Think of a time you created a goal, and you didn’t achieve it..
How did you feel? ________________________
Think of a time you created a goal, and you did achieve it.. How did you feel? __________________
One of the best ways to achieve our goals, self-trust and self-confidence is to follow this SMART goal format for creating a goal.
S pecific M easurable A ttainable R ealistic T imely
Specific is important because when your goal is specific, then the goal is clear. If you were to set a goal such as; “my goal is to run”. This goal is less likely to be achieved compared to the goal “I will run twice this week for at least 10 minutes”. The more specific and clear the goal, the more likely it will be achieved.

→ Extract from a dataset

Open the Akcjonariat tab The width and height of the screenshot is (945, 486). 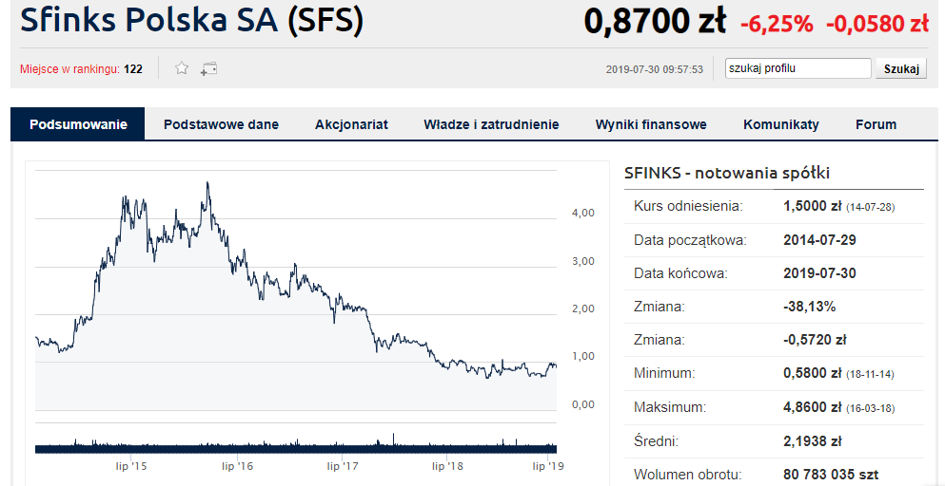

Measurable means to be able to measure your goal. If your goal is “to be happy”, how do you measure that? A more measurable goal could be “I will laugh at least three times today and tomorrow” or “I will go grocery shopping tomorrow and I will smile at everyone I walk by”.
Attainable, I think, is the most important piece of the SMART goal. If the goal we set isn’t attainable, then we won’t achieve the goal, and our confidence will drop and we will probably feel hard on ourselves and all the emotions that come with that. Attainable does NOT mean ideal! We may have an ideal goal like “have a morning routine everyday” or “run everyday for an hour”, but if we don’t have any morning routine right now or haven’t ran for 2 years, it’s likely that the goal to have a morning routine or run everyday is not going to happen. Having a morning routine or running everyday is the ideal goal. This is what we are working towards. What are the steps to get there? “One step at a time, baby!”. Something that may be attainable could be “Have a 30 minute morning routine in the morning before work, dressing up, doing my makeup, drinking tea and eating breakfast at least twice this week” or “run for at least 10 minutes 3 times a week for 2 weeks” or “standing in the sun for 30 seconds”. Sometimes creating an attainable goal can feel to be the hardest part of the SMART goal because it can feel “too small” or “too easy” - perfect! So then it’s attainable.
Realistic is similar to attainable and I think is up there in importance. Is the goal realistic? Is it realistic that you will run everyday for an hour a day even though you haven’t ran for two years? Or is it realistic that you will run for at least 10 minutes a day for at least 3 days a week? Being realistic requires you to be honest with yourself. Being realistic means meeting yourself where you are at. A yogic principle is that - you have to meet yourself where you are at in order to get to where you want to go. One of my spiritual teachers uses the analogy: if you are in Seattle and you are trying to get to Los Angeles, but you THINK you are in New York, then you are not going to get to Los Angeles. If you KNOW you are in Seattle, then you will have the clarity on how to get to Los Angeles.
Timely means to set a time goal. This creates a solid structure for you to hold yourself accountable and also keeps the goal clear. What is important about putting a time structure on a goal, is that this gives you room to grow. Adding a time onto a goal may put you into your “growth zone” pushing you to achieve this goal maybe sooner than you otherwise would. It also gives you space to reassess the goal at the end of the time limit you set. For example, if you have a goal to meditate for at least 5 minutes for at least 3 days for 2 weeks, then by the end of the 2 weeks, you have the opportunity to check in and ask “how did that go? Did I reach the goal? Was it too big of a goal for me? Can I do more?” and then from there you can either shorten the goal or lengthen the goal to make sure it is attainable and realistic.